*Task prompt*. Find "Instruction: Select the Color" and "Given: Follow the" in the records below. Copy the lines holding them and every line between, exactly, and no others.

(Source data)
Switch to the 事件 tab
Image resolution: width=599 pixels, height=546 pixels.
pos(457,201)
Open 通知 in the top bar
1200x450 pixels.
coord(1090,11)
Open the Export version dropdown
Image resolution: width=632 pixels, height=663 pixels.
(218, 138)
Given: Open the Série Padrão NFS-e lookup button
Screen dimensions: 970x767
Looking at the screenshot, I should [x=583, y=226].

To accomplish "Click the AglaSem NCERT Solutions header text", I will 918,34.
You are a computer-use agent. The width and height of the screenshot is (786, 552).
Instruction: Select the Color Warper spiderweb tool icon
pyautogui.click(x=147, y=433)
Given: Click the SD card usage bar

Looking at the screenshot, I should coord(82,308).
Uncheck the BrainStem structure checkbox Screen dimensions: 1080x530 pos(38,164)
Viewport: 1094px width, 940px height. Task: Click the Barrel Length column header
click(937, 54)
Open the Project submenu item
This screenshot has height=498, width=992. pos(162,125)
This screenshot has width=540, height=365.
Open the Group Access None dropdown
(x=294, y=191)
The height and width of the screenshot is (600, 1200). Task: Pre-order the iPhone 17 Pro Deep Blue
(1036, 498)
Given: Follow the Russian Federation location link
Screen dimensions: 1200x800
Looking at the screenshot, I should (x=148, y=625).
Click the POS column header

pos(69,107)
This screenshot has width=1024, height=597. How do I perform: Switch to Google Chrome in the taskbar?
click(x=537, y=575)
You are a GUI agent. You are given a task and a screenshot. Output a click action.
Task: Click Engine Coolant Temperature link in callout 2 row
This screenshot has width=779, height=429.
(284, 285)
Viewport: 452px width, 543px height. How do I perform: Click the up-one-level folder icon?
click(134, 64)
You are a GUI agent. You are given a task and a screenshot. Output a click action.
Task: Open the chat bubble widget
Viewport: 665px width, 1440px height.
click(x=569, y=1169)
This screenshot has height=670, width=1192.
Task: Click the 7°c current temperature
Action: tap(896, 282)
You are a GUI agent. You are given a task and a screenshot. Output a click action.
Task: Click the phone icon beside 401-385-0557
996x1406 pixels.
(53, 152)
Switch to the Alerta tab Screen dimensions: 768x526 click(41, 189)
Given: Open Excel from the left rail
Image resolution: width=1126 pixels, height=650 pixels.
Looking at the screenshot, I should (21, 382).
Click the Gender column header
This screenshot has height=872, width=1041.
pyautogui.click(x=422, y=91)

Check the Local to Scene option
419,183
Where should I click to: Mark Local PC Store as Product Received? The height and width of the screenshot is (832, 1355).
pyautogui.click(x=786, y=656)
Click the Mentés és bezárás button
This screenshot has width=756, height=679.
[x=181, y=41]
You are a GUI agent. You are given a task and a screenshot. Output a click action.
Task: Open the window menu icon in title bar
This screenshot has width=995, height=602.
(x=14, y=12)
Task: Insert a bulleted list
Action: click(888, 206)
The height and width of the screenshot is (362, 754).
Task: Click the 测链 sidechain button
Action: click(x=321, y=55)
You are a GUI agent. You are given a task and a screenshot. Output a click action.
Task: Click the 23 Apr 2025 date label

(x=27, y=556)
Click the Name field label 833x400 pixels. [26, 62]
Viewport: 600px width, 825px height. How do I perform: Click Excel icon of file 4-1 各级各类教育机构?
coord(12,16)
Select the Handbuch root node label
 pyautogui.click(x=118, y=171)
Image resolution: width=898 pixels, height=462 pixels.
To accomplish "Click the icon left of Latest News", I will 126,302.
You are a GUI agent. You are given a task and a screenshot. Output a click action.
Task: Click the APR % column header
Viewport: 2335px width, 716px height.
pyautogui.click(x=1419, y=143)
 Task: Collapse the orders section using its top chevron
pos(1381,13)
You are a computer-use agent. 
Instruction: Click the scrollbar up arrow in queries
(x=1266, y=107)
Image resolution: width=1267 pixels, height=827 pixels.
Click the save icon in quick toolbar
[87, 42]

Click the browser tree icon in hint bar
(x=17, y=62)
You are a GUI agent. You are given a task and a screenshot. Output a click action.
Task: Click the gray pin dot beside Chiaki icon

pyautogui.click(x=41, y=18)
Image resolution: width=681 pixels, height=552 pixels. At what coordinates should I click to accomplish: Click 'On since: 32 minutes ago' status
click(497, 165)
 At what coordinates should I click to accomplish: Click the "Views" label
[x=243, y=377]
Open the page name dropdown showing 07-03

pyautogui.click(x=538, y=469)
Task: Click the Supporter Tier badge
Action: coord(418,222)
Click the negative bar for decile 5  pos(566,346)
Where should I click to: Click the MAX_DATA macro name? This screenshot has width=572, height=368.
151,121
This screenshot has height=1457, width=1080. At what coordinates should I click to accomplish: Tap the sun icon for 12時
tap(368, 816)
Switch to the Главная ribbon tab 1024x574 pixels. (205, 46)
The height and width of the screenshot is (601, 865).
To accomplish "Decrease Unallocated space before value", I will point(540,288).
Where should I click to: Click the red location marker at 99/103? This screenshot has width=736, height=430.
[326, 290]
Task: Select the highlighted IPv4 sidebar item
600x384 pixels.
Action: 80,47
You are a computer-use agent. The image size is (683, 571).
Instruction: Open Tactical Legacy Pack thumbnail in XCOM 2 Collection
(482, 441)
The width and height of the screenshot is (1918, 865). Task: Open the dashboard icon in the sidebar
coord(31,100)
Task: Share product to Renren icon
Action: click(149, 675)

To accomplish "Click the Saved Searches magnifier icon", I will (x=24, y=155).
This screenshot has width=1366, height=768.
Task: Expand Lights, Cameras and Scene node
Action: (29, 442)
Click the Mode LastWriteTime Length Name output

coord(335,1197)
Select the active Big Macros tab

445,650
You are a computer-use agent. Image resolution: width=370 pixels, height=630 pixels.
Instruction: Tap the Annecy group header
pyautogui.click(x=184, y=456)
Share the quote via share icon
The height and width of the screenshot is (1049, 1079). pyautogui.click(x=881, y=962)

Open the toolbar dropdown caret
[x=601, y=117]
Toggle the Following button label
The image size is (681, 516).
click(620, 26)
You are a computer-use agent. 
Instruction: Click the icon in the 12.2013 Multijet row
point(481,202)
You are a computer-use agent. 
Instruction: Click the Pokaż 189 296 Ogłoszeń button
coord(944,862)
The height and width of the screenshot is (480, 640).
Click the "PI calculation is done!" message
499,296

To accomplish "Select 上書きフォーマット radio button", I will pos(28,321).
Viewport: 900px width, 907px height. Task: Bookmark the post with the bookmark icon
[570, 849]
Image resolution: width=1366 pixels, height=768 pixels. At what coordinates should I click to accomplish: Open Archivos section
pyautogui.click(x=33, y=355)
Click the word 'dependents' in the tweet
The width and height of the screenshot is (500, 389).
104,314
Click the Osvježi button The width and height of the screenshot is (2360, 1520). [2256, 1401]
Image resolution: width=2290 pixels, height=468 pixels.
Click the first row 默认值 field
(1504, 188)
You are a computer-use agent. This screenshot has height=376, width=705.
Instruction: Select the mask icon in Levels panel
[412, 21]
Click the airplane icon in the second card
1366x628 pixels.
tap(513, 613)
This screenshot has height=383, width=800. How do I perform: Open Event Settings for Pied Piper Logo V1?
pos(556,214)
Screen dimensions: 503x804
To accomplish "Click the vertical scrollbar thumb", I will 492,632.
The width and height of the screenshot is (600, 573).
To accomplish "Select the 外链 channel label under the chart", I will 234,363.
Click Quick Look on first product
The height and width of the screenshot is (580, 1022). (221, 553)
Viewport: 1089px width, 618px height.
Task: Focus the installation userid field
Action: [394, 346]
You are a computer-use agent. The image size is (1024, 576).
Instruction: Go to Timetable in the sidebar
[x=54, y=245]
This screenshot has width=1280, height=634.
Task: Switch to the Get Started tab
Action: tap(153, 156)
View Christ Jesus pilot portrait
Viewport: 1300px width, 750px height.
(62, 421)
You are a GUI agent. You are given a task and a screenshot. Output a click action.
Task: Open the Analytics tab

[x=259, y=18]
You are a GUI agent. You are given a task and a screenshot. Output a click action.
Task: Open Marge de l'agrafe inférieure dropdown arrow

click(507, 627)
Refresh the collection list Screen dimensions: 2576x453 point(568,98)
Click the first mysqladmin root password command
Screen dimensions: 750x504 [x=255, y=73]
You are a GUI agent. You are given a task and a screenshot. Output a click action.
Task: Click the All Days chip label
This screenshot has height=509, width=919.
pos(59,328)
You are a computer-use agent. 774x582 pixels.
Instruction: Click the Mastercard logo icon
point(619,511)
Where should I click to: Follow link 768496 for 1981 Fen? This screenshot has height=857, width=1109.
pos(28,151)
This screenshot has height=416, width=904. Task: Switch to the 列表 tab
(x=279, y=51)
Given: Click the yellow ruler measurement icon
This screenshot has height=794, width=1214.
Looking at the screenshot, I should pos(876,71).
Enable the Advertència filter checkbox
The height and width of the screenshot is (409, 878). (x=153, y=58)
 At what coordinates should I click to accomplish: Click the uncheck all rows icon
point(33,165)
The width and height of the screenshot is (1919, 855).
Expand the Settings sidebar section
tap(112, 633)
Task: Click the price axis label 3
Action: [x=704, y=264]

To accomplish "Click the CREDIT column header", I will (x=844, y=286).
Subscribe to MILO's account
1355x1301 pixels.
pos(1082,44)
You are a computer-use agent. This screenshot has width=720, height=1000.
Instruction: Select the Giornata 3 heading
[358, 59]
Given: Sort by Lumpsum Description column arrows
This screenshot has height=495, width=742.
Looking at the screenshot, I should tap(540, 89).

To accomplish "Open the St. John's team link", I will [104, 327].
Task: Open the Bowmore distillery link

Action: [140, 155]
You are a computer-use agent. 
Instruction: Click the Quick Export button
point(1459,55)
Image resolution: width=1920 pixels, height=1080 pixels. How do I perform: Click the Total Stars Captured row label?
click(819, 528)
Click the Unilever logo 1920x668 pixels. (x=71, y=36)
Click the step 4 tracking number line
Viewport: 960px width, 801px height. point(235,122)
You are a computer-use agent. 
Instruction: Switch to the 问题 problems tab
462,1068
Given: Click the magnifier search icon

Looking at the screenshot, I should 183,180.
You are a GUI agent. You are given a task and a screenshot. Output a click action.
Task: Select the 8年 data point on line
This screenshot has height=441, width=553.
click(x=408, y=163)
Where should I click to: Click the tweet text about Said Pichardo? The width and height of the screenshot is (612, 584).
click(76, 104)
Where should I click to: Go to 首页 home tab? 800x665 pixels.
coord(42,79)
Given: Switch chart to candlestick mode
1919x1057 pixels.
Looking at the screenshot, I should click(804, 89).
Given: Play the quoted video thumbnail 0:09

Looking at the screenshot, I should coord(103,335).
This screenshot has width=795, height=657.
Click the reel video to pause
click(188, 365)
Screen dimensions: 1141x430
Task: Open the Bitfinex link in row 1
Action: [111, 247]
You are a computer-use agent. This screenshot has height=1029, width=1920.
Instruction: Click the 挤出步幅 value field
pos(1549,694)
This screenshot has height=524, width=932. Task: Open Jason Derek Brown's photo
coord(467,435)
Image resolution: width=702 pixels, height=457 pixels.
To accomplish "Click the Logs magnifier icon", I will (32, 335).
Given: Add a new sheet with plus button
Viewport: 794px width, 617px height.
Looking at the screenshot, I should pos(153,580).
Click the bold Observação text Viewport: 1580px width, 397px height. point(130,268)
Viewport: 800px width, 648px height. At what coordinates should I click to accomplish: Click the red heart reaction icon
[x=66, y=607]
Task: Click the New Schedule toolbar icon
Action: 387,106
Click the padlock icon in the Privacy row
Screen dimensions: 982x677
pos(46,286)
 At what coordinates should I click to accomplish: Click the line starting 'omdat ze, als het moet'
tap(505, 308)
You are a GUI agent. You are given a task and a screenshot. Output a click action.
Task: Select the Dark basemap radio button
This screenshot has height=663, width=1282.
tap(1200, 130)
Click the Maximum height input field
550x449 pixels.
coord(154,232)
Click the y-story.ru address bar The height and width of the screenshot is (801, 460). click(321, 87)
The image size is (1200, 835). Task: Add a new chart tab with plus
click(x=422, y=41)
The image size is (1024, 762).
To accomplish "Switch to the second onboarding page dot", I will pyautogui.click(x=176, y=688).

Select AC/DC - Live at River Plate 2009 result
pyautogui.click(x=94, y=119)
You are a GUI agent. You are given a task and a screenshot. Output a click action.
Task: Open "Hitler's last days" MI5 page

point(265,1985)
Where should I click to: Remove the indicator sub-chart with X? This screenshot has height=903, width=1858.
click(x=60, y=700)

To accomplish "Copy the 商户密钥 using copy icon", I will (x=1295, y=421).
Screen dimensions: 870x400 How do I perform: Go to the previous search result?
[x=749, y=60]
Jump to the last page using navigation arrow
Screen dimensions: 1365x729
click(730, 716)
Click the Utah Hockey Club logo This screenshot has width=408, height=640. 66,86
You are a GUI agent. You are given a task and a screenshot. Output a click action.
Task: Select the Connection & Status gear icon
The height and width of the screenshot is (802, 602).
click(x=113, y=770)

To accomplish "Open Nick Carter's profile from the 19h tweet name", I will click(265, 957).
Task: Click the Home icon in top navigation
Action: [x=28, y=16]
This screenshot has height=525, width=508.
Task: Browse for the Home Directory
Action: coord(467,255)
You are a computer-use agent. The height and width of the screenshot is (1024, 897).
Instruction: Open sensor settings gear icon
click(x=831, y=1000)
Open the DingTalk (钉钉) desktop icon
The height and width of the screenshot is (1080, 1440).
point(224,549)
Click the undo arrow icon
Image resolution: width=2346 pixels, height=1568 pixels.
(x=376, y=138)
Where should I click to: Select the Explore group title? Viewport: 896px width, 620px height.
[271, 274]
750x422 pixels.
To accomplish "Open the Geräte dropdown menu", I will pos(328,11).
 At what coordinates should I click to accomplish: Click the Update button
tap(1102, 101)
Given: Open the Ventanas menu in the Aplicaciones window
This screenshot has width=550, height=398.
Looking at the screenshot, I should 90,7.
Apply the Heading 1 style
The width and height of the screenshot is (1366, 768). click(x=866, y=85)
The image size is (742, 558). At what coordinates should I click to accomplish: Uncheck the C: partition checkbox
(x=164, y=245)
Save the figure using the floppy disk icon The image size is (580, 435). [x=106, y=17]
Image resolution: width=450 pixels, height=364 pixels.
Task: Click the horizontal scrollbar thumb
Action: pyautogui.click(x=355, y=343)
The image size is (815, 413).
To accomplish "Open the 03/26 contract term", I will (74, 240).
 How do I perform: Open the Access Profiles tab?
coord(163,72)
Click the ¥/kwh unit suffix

*Output below*.
Instruction: Select the Color Warper spiderweb tool icon
pyautogui.click(x=147, y=433)
Given: Click the SD card usage bar

Looking at the screenshot, I should coord(82,308).
Uncheck the BrainStem structure checkbox Screen dimensions: 1080x530 pos(38,164)
Viewport: 1094px width, 940px height. Task: Click the Barrel Length column header
click(937, 54)
Open the Project submenu item
This screenshot has height=498, width=992. pos(162,125)
This screenshot has width=540, height=365.
Open the Group Access None dropdown
(x=294, y=191)
The height and width of the screenshot is (600, 1200). Task: Pre-order the iPhone 17 Pro Deep Blue
(1036, 498)
Given: Follow the Russian Federation location link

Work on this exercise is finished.